### GOAL
Count how many of the lines below contain the string "Expand" with the same capitalization, and reply with the number alone.

Entries on where items appear:
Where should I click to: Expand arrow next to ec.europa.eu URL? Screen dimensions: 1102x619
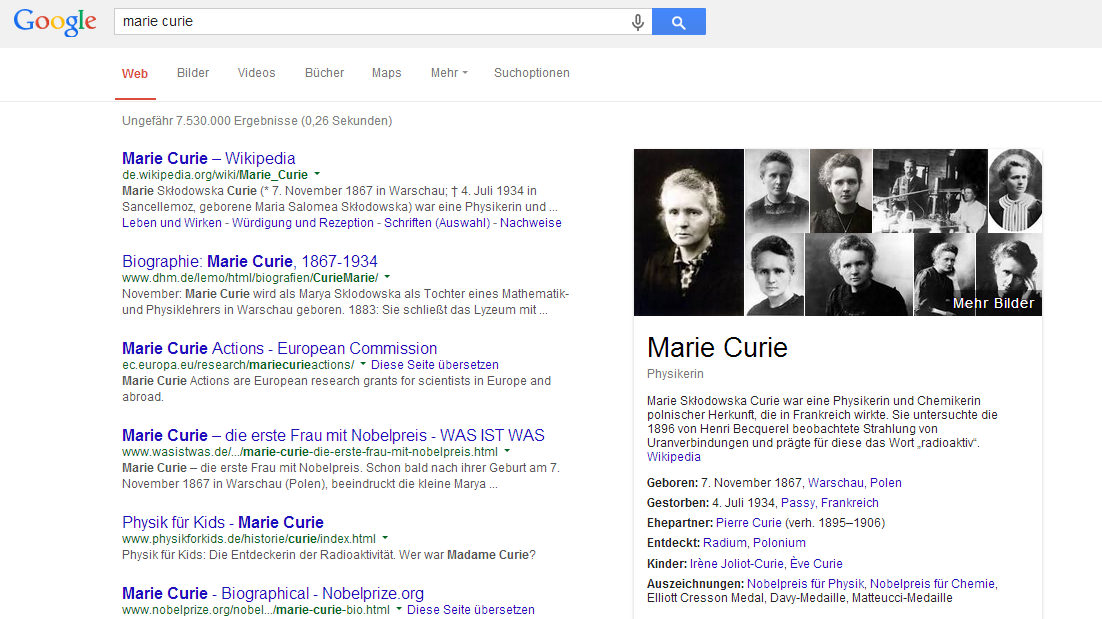coord(363,364)

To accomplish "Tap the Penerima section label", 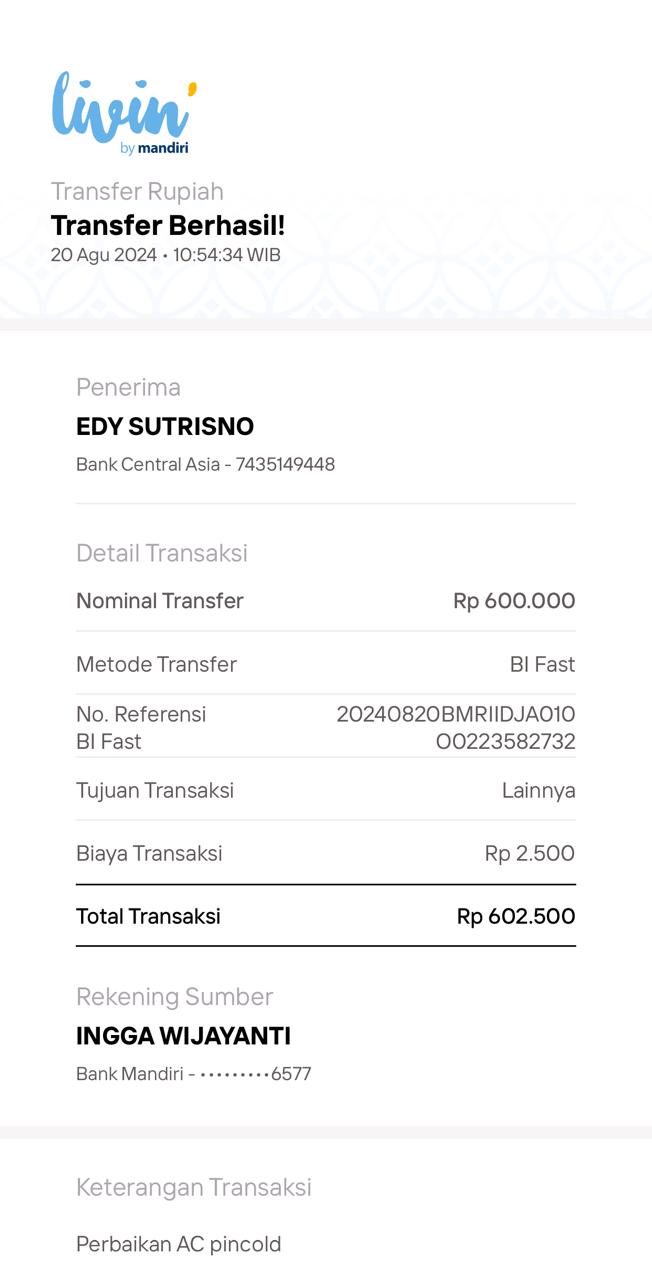I will point(128,387).

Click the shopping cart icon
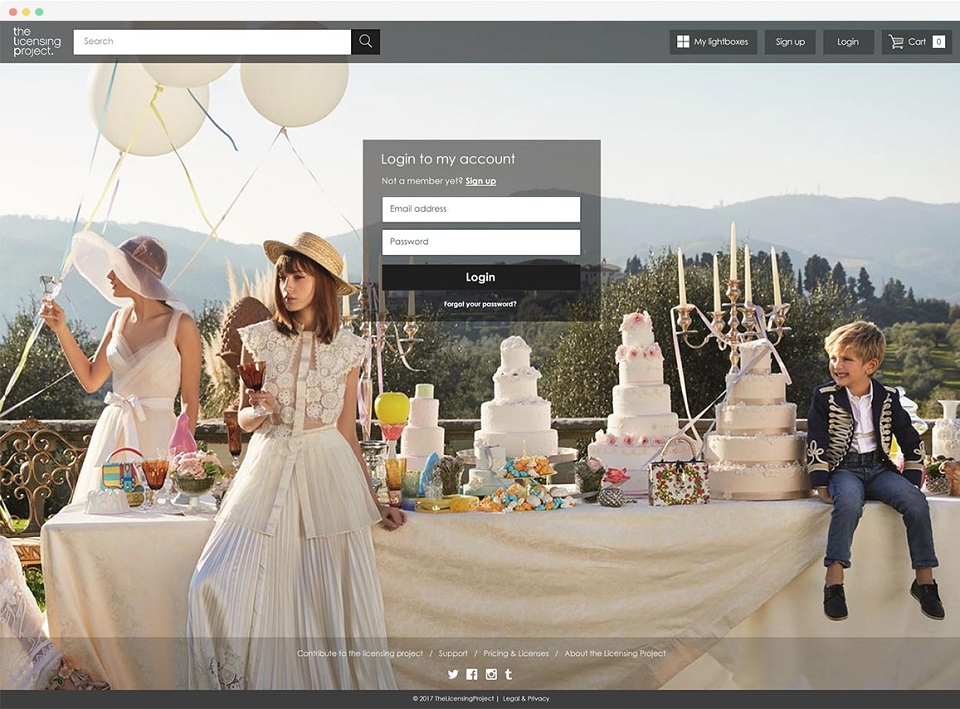(896, 42)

### COMPLETED TASK
1